Wednesday, March 30, 2011

Spontaneous Hug

Last Tuesday my shadow sneezed on me while the group sat at the table preparing for snack. Three days later, the most common incubation period for strep throat, I had the symptoms. The next day I was in the ER, thinking about that sneeze. It's not that I blame my shadow for an illness that incapacitated me for two and a half days, but I can't ignore the coincidence. When it happened, my mentor teacher joked that I would swig an Airborne and all would be ok. I did take Airborne. My new warning label for the box:

WARNING: Not effective against streptococci bacteria.

I haven't been this sick in decades.  Welcome to the world of teaching preschool.

Thursday, before I knew what my weekend would hold, I received my first spontaneous hug from a preschooler. She came from nowhere into my lap, her arms around me, her face full of smile. It took me off guard. It brought a tear to my eye. This girl gave me three hugs that day and called me by name at dismissal. Though I have been warmed by the reactions of the children in the preschool, for the first time, I felt truly loved by a young student. 
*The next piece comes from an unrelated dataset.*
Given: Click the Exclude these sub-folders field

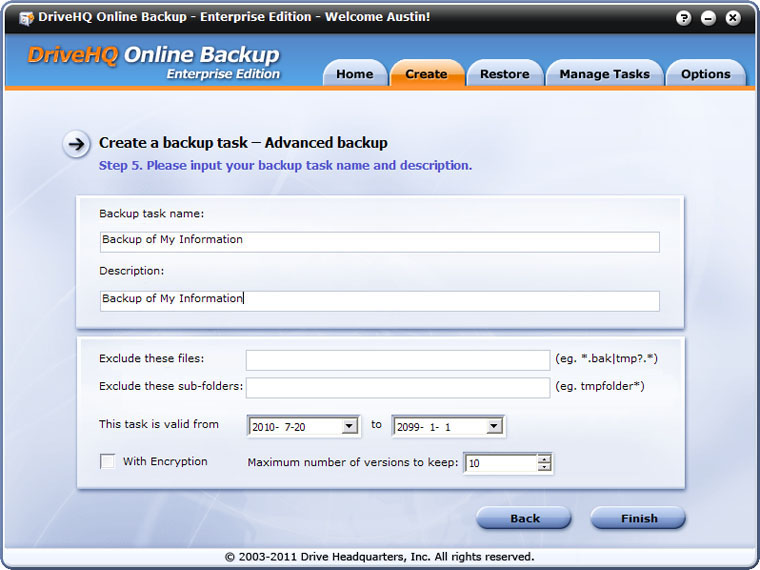Looking at the screenshot, I should coord(397,387).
I have seen these kinds of interactions between students and my mentor teachers throughout my stay in the preschool.  Each time a child threw his or her arms around the teachers legs, I smiled.  Each time the same child said, "I love you Mrs. L," my heart secretly hoped that someday a student would feel that way about me.  In those moments, I was envious of the simplicity of the relationship between preschool teacher and student.   The teacher loved: the child loved back.  

Spontaneous hugs do not exist in high school, at least not in the way I have witnessed them in preschool.  High school students guard their feelings; many resent their teachers (or any authority figure); and often showing emotion earns labels of "uncool."  In addition, in many schools "no touching" policies discourage any sort of physical contact between student and teacher, and a hug would certainly cross boundaries.
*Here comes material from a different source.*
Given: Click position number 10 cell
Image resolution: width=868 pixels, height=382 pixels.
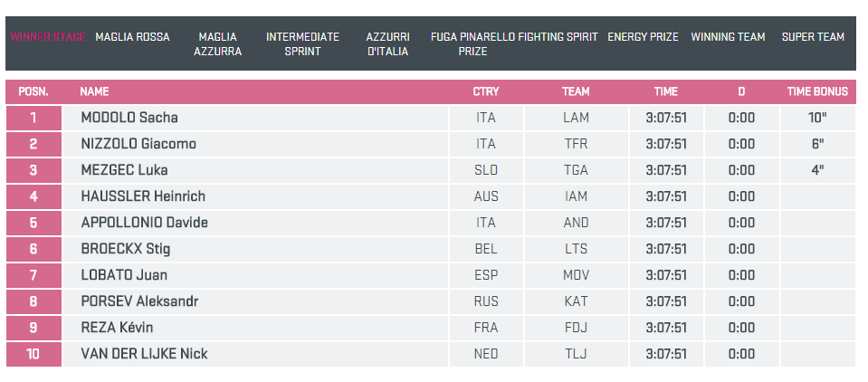Looking at the screenshot, I should (33, 354).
I have hugged students, girls who cried in my classroom before school, students who needed a pick-me-up during a particularly difficult time, kids who were leaving my class at the end of the year, but nearly every one of these hugs was purposeful, and it was initiated by me after careful thought about the consequences.  I cannot remember a spontaneous hug from a student who just wanted to say "I love you."  I cannot imagine it happening.

Perhaps it was fitting that I received this gift from a "Lamb" on my last day at the preschool for a while.  My university responsibilities will be keeping me in the city and away from the little ones for the time being.  I will return before the end of the semester, and maybe in the meantime I will seek out the one graduate student I know who gives spontaneous hugs.  She is a preschool teacher, after all, and I think maybe her hugs mean more than I once thought.